Edit: I’ve listened to one more track and I can confirm – this band is pretty weird. I might like it. But I’m an asshole, so take that for what it is.

Eddie Levert – Did I Make You Go Ooh
Hahaha. You sure did, Eddie.

Bayside – Pretty Vacant
Remember a few years ago when it seemed like the 90s were back and everybody liked Metz and we were all happy for once? Well it’s a few years later now and the bad 90s are back and they sound like Semisonic mixed with Simple Plan but worse. Their name is Bayside.
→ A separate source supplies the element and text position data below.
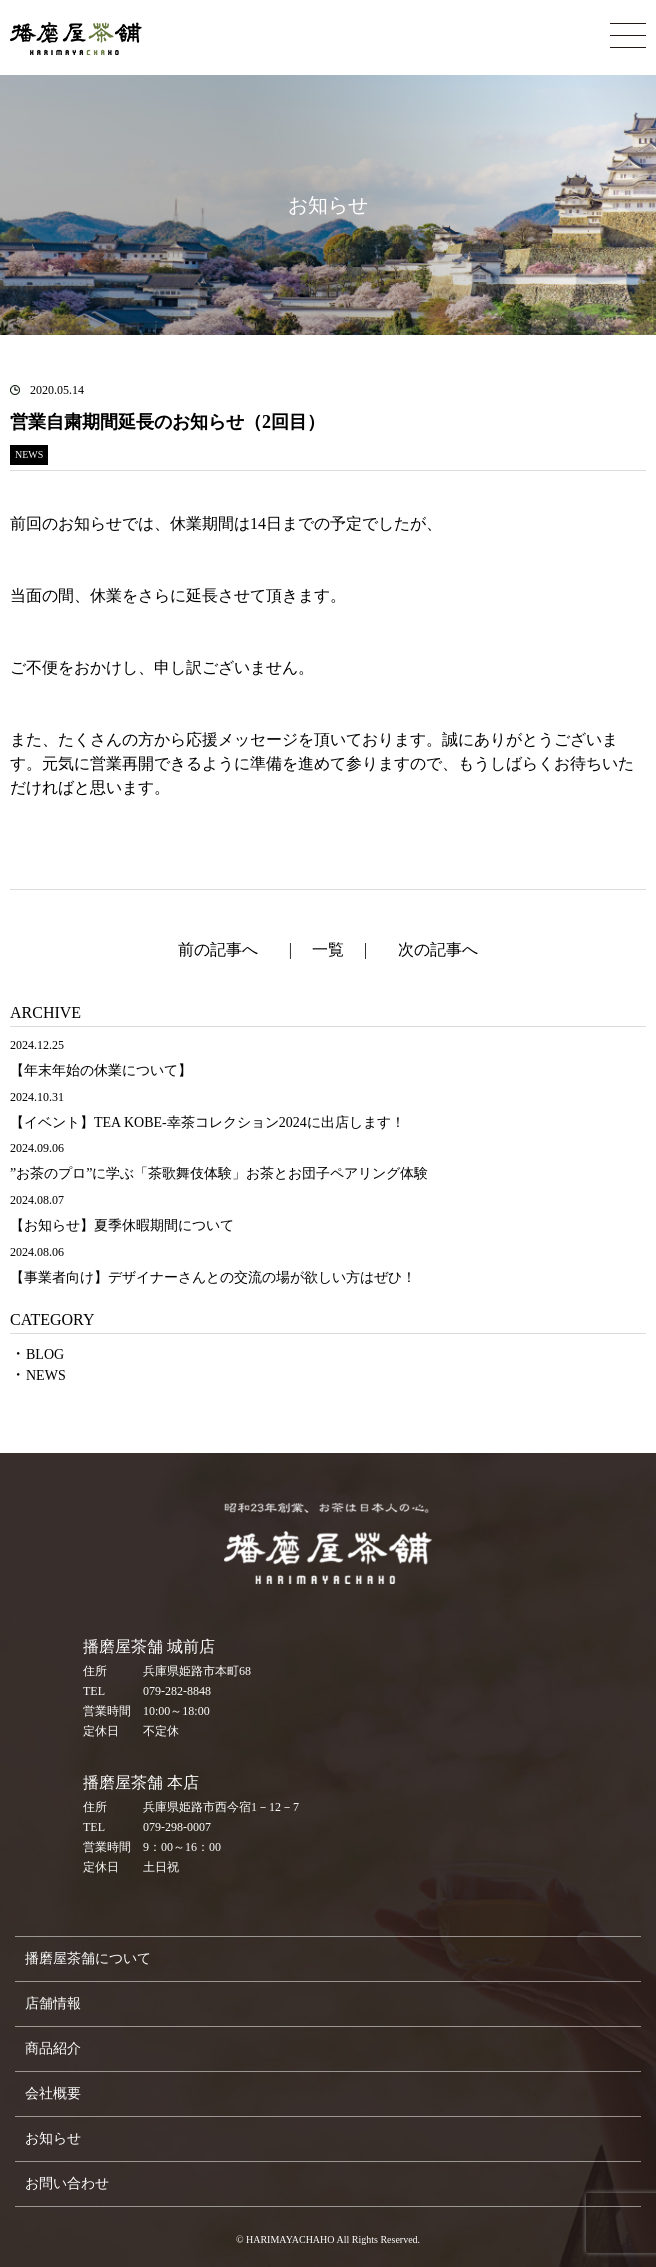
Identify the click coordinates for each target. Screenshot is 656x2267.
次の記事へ (438, 949)
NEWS (46, 1375)
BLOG (45, 1354)
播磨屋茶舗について (88, 1958)
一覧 (328, 949)
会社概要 (53, 2093)
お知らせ (53, 2138)
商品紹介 (53, 2048)
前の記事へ (218, 949)
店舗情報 (53, 2003)
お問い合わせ (67, 2183)
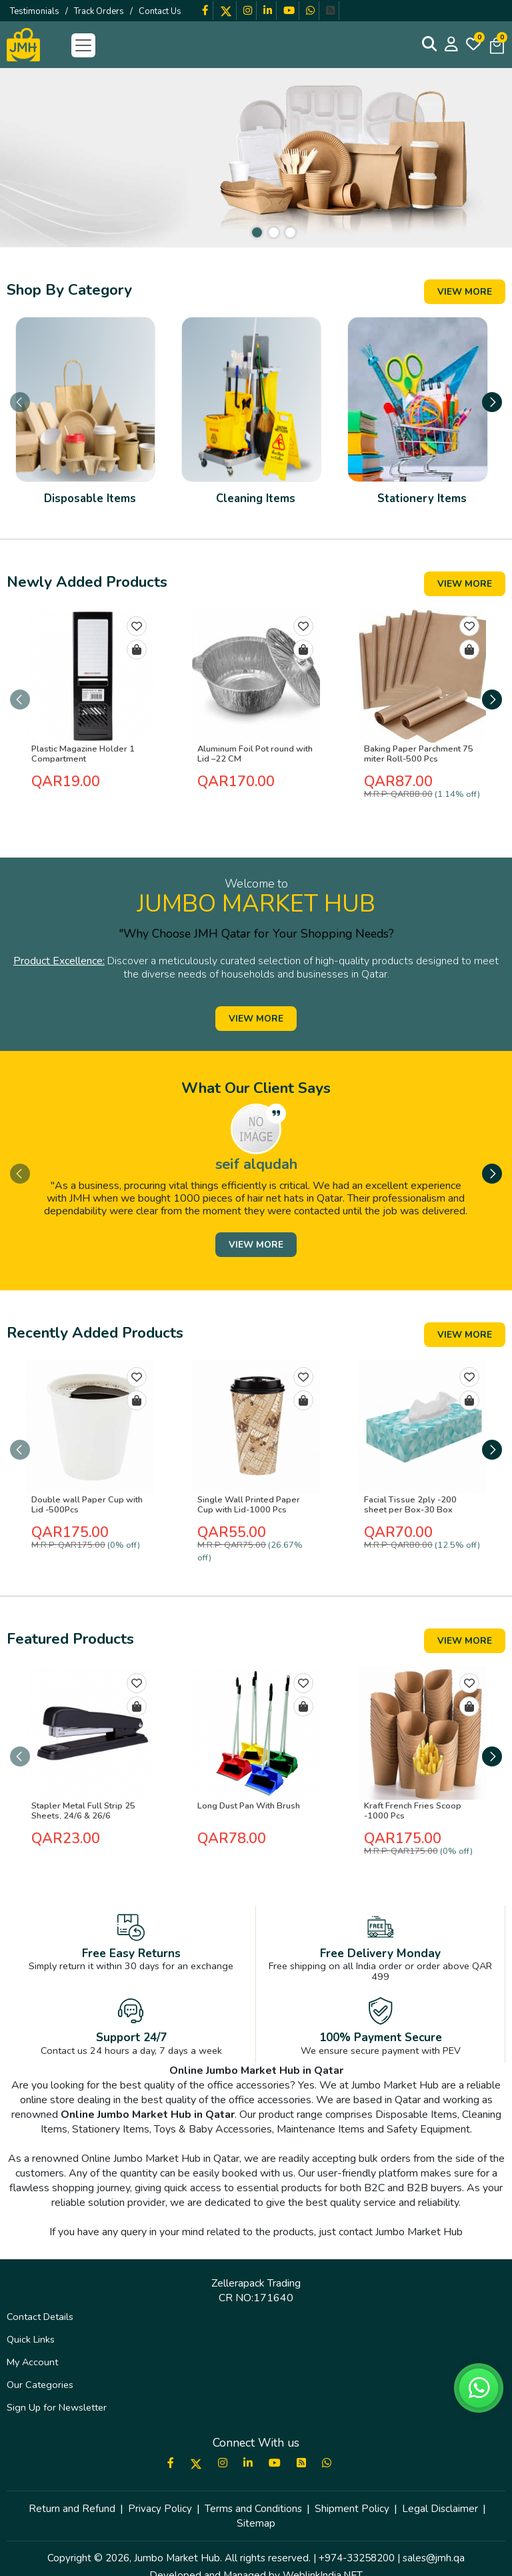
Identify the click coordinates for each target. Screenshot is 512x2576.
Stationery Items (422, 514)
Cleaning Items (255, 514)
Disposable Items (90, 514)
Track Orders (99, 11)
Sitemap (256, 2501)
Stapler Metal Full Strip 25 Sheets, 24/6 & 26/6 (81, 1801)
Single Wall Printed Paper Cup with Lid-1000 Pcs (255, 1508)
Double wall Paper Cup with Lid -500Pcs (84, 1508)
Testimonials (34, 11)
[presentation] (20, 408)
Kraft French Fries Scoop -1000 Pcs (409, 1801)
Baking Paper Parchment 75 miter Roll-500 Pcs (415, 770)
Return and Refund (72, 2486)
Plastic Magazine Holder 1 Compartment (80, 770)
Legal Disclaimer (440, 2486)
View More (464, 291)
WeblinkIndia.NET (323, 2553)
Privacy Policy (160, 2486)
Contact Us (160, 11)
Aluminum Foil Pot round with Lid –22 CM (252, 770)
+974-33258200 (357, 2536)
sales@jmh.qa (434, 2536)
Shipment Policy (352, 2486)
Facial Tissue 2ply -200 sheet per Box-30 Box (419, 1508)
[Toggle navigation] (83, 45)
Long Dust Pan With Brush (246, 1796)
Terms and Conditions (253, 2486)
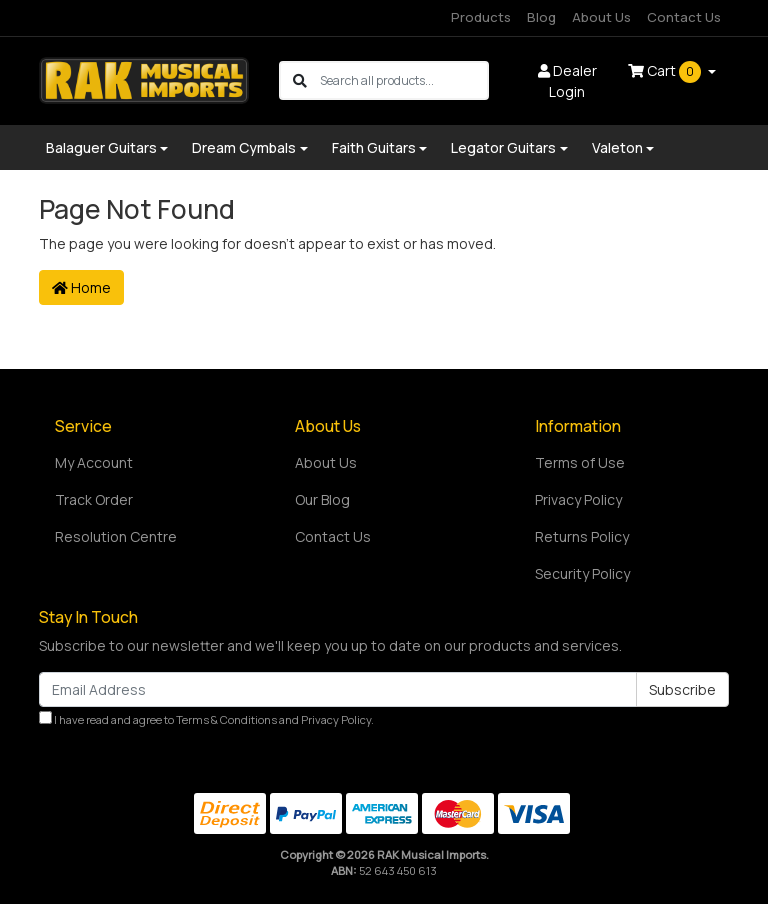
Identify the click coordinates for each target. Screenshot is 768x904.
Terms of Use (580, 462)
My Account (94, 462)
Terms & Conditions (226, 719)
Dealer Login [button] (567, 81)
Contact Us (684, 17)
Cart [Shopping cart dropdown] (666, 72)
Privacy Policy (578, 499)
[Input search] (403, 80)
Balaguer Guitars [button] (101, 147)
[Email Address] (338, 689)
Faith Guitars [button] (374, 147)
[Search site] (300, 80)
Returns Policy (582, 536)
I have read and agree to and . (206, 719)
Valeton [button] (617, 147)
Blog (541, 17)
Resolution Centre (116, 536)
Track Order (94, 499)
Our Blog (322, 499)
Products (481, 17)
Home (81, 287)
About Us (601, 17)
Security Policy (582, 573)
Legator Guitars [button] (503, 147)
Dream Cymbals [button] (244, 147)
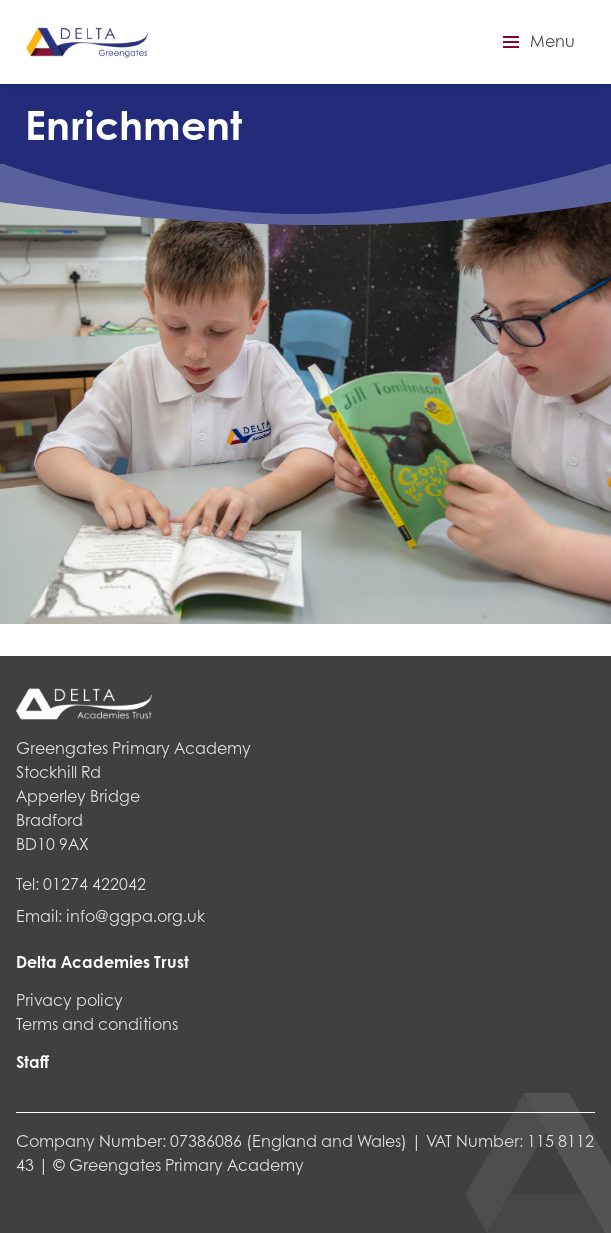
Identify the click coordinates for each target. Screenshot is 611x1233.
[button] (536, 42)
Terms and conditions (97, 1023)
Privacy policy (69, 999)
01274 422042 (94, 883)
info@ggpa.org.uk (135, 915)
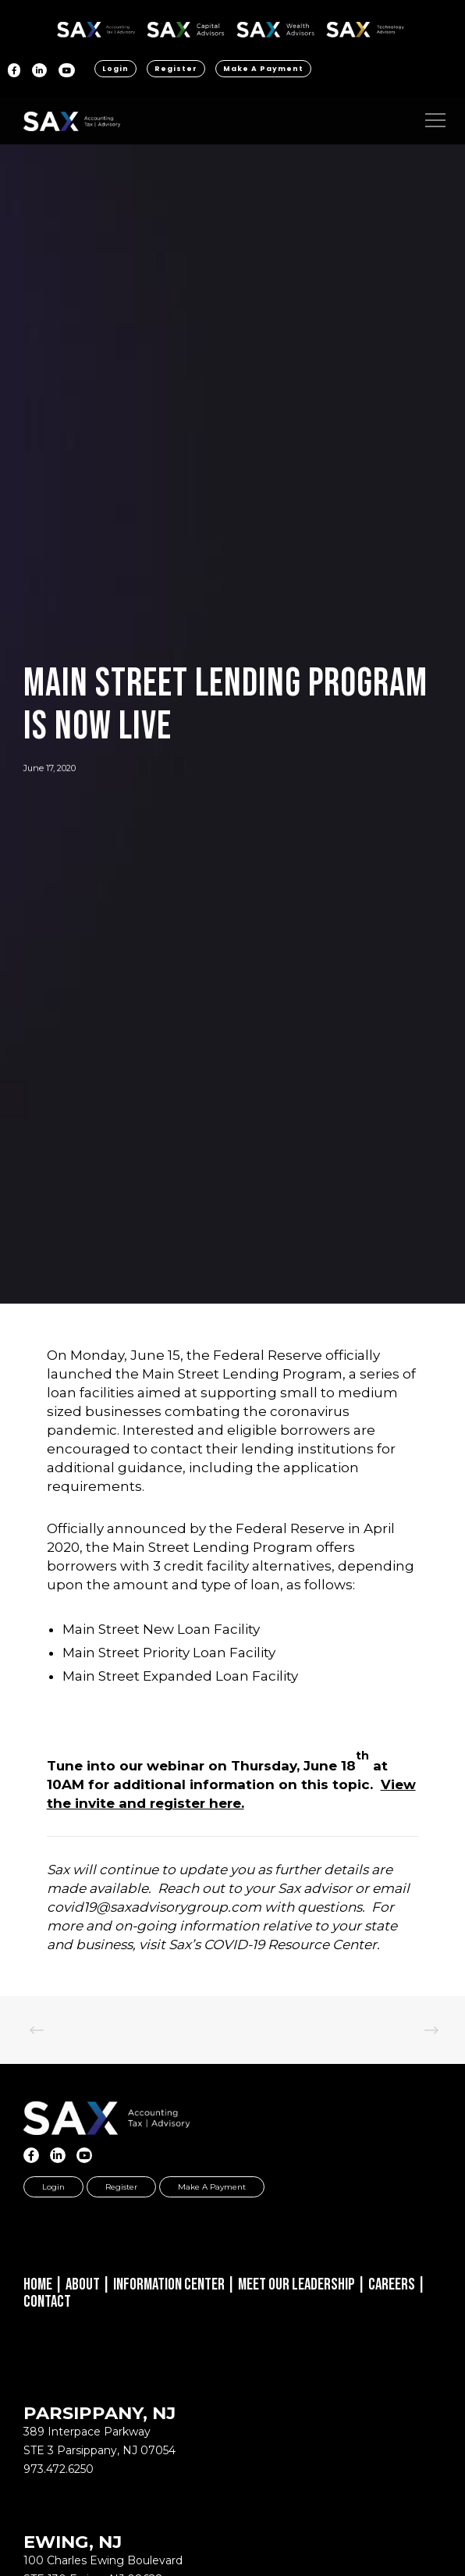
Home (37, 2284)
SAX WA (275, 27)
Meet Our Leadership (296, 2284)
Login (115, 68)
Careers (391, 2284)
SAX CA (186, 27)
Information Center (169, 2284)
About (83, 2284)
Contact (47, 2301)
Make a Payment (263, 68)
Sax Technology (365, 29)
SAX (96, 27)
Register (175, 68)
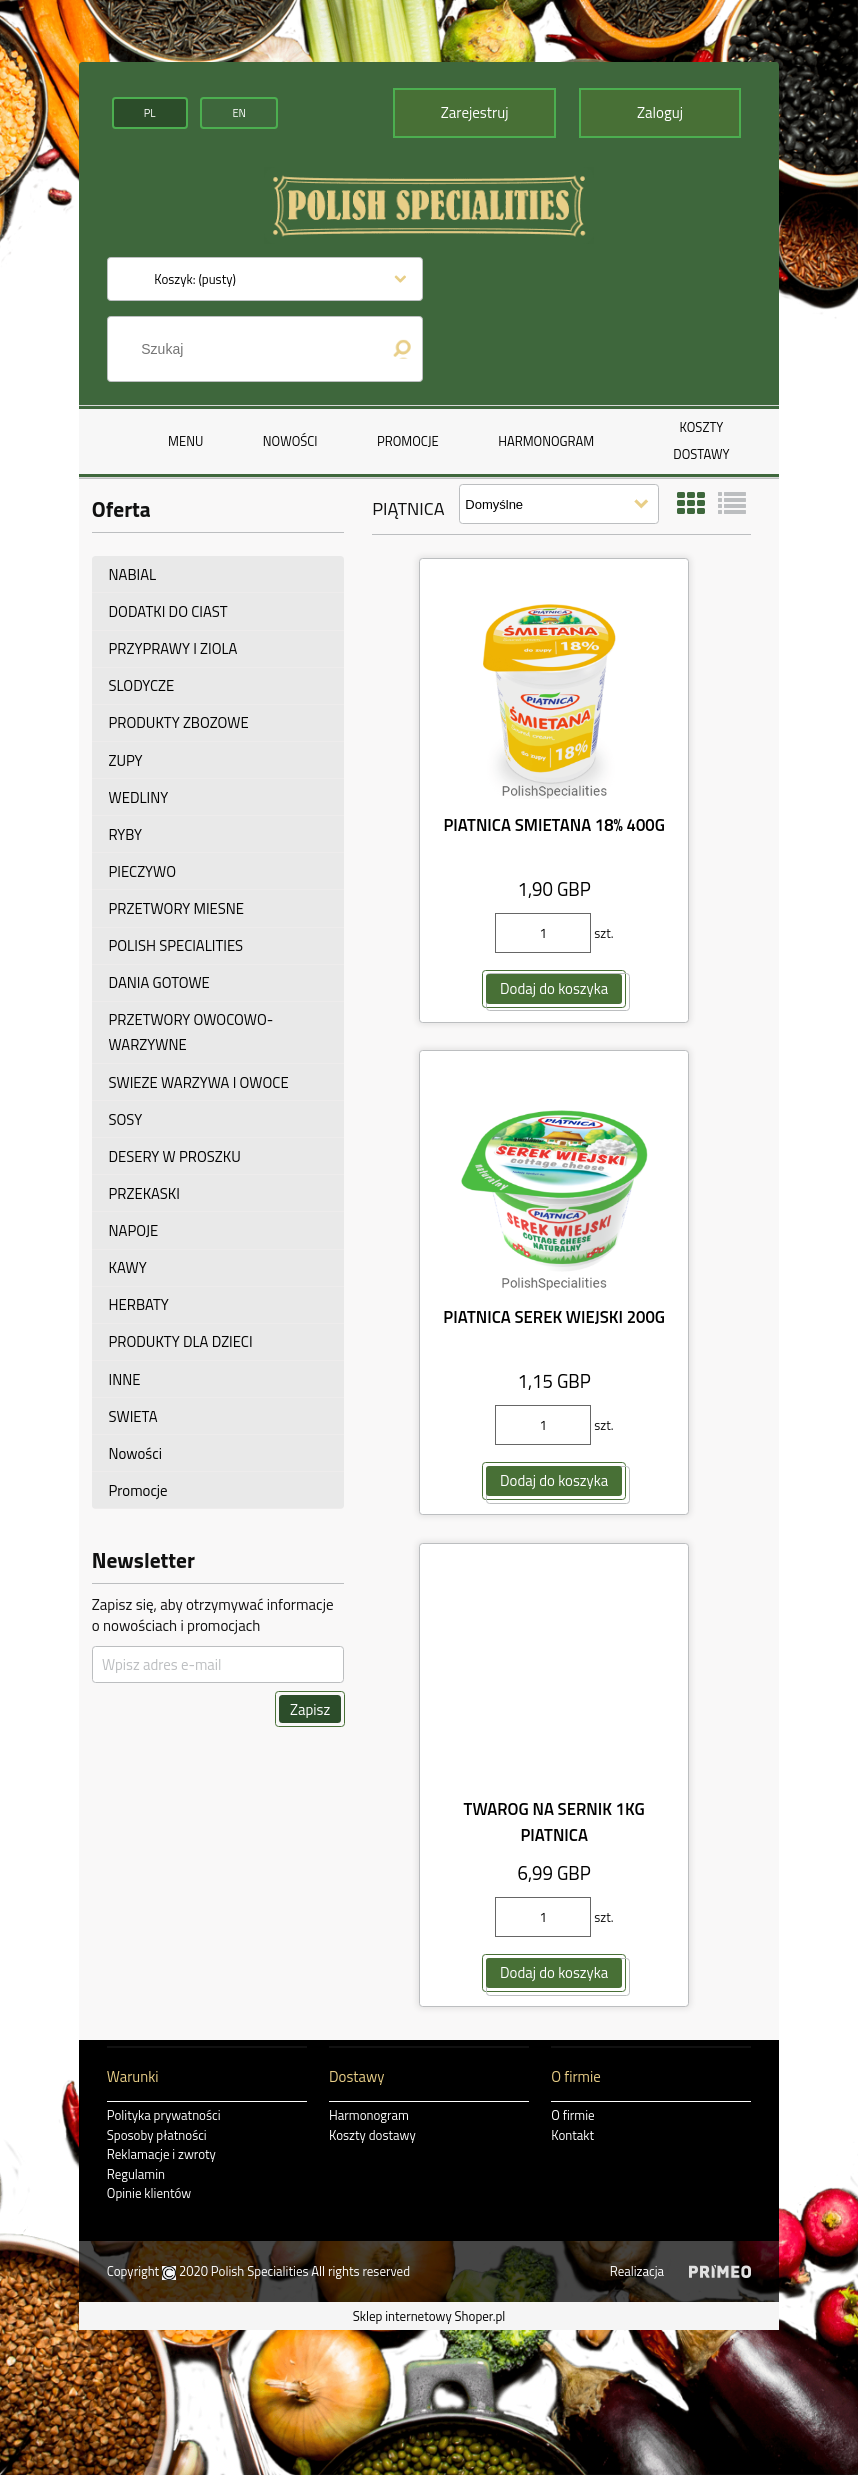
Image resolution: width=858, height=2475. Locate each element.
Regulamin (136, 2174)
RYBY (126, 834)
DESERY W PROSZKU (175, 1156)
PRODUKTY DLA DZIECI (181, 1341)
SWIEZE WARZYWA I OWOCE (199, 1081)
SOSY (126, 1119)
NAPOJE (134, 1230)
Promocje (138, 1490)
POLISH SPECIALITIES (176, 945)
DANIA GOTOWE (159, 982)
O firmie (572, 2115)
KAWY (128, 1267)
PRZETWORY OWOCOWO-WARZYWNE (191, 1032)
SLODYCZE (142, 685)
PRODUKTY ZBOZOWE (179, 722)
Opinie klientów (149, 2193)
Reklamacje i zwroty (161, 2154)
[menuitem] (185, 441)
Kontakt (572, 2135)
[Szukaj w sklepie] (253, 349)
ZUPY (126, 759)
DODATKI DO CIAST (168, 611)
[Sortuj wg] (559, 504)
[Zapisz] (310, 1709)
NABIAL (133, 574)
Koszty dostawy (372, 2135)
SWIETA (133, 1416)
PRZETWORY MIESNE (177, 908)
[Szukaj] (402, 349)
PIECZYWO (143, 871)
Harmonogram (369, 2115)
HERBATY (139, 1304)
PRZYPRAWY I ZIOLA (173, 648)
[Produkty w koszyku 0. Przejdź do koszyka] (195, 279)
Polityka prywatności (164, 2115)
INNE (125, 1378)
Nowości (135, 1453)
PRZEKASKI (144, 1193)
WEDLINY (139, 797)
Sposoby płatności (157, 2135)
Happy Diving – Electric Soul Unity
Wait. Good 90s might be back again. This is very fun and an absolute racket. I’m going to make a note of this and come back to it, but I’m fairly confident that I would have fun seeing this band play a show. An admirable amount of fuzz and spunky delivery!

Pill – Convenience
Wait, no. Now Toronto in the early-2000s is back. But specifically the music from the early 2000s that was throwing back to 80s left-field college rock. I’m probably not smart enough to think that this is good. It sounds like what a bunch of University students from 2002 would argue about at some Toronto bar that doesn’t exist anymore. There’s even a saxophone.

Crystal Castles – Amnesty
…okay, now Toronto in the mid-2000s is back. I’m going to stop now. The way things are going, we’re going to catch up to Toronto in the 2016s and it’ll collapse time and space. This is a Crystal Castles song. They have a new singer, but let’s get real – the real singer of this band is a rack of audio filters. It still sounds like the Mortal Kombat soundtrack, but sad. I’ll bet this sounds great on drugs.